Download or read book The Eucharist, Poetics, and Secularization from the Middle Ages to Milton written by Shaun Ross and published by Oxford University Press. This book was released on 2023-03-22 with total page 295 pages. Available in PDF, EPUB and Kindle. Book excerpt: The Eucharist, Poetics, and Secularization from the Middle Ages to Milton explains the astonishing centrality of the eucharist to poets with a variety of denominational affiliations, writing on a range of subjects, across an extended period in literary history. Whether they are praying, thinking about politics, lamenting unrequited love, or telling fart jokes, late medieval and early modern English poets return again and again to the eucharist as a way of working out literary problems.

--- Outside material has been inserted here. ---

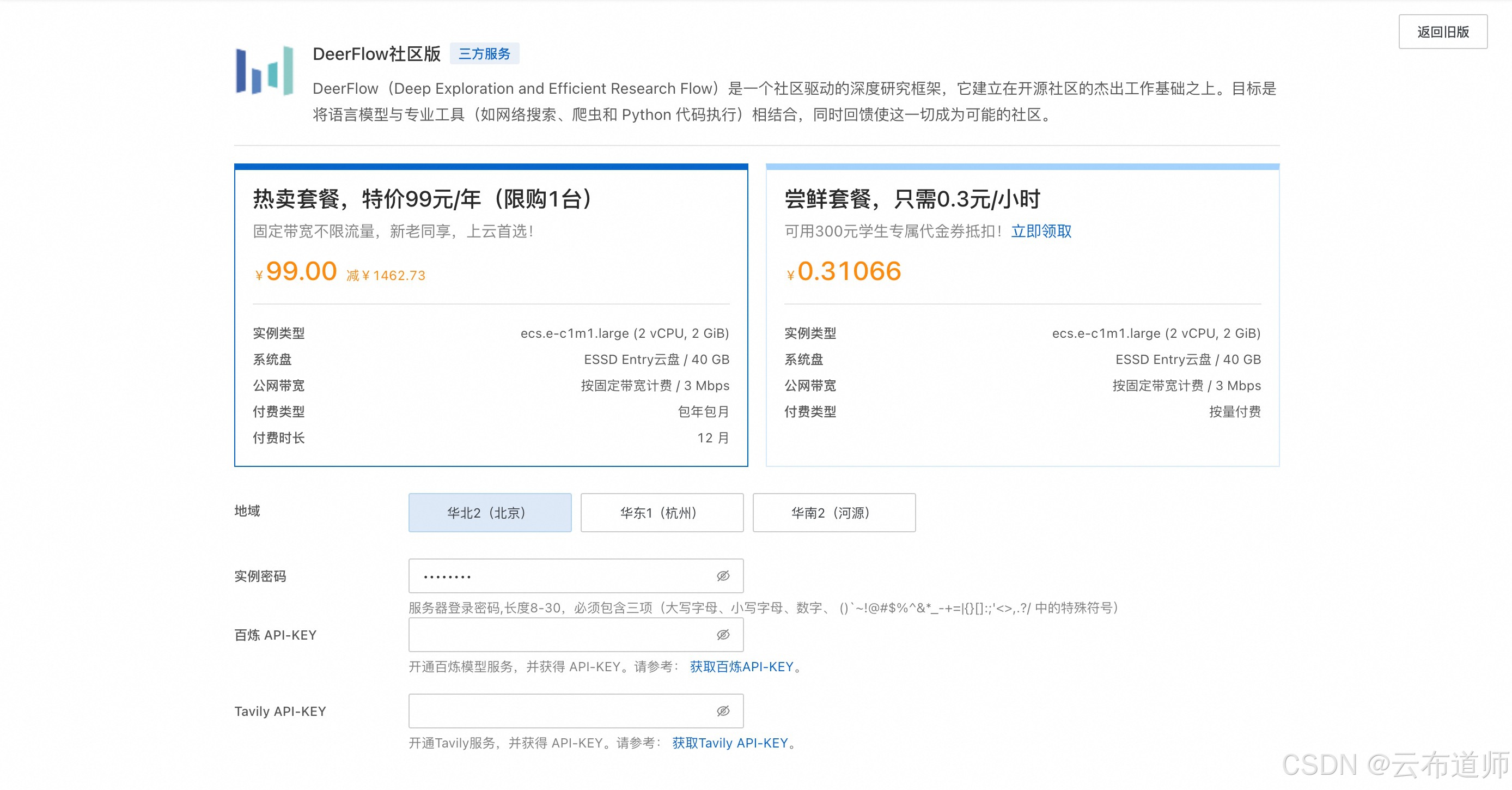
Task: Click the 三方服务 badge next to title
Action: tap(485, 53)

Tracing this connection from the fourteenth through the seventeenth century, this book shows how controversies surrounding the nature of signification in the sacrament informed understandings of poetry. Connecting medieval to early modern England, it presents a history of 'eucharistic poetics' as it appears in the work of seven key poets: the Pearl-poet, Chaucer, Robert Southwell, John Donne, George Herbert, Richard Crashaw, and John Milton. Reassessing this range of poetic voices, The Eucharist, Poetics, and Secularization overturns an oft-repeated argument that early modern poetry's fascination with the eucharist resulted from the Protestant rejection of transubstantiation and its supposedly enchanted worldview. Instead of this tired secularization story, it fleshes out a more capacious conception of eucharistic presence, showing that what interested poets about the eucharist was its insistence that the mechanics of representation are always entangled with the self's relation to the body and to others. The book thus forwards a new historical account of eucharistic poetics, placing this literary phenomenon within a longstanding negotiation between embodiment and disembodiment in Western religious and cultural history.

Disknowledge

Disknowledge
Author :
Publisher : University of Pennsylvania Press
Total Pages : 368
Release :
ISBN-10 : 9780812247510
ISBN-13 : 0812247515
Rating : 4/5 (10 Downloads)

Book Synopsis Disknowledge by : Katherine Eggert

Download or read book Disknowledge written by Katherine Eggert and published by University of Pennsylvania Press. This book was released on 2015-10-29 with total page 368 pages. Available in PDF, EPUB and Kindle. Book excerpt: Katherine Eggert explores the crumbling state of humanistic learning in the sixteenth and seventeenth centuries and the benefits of relying on alchemy despite its recognized flaws.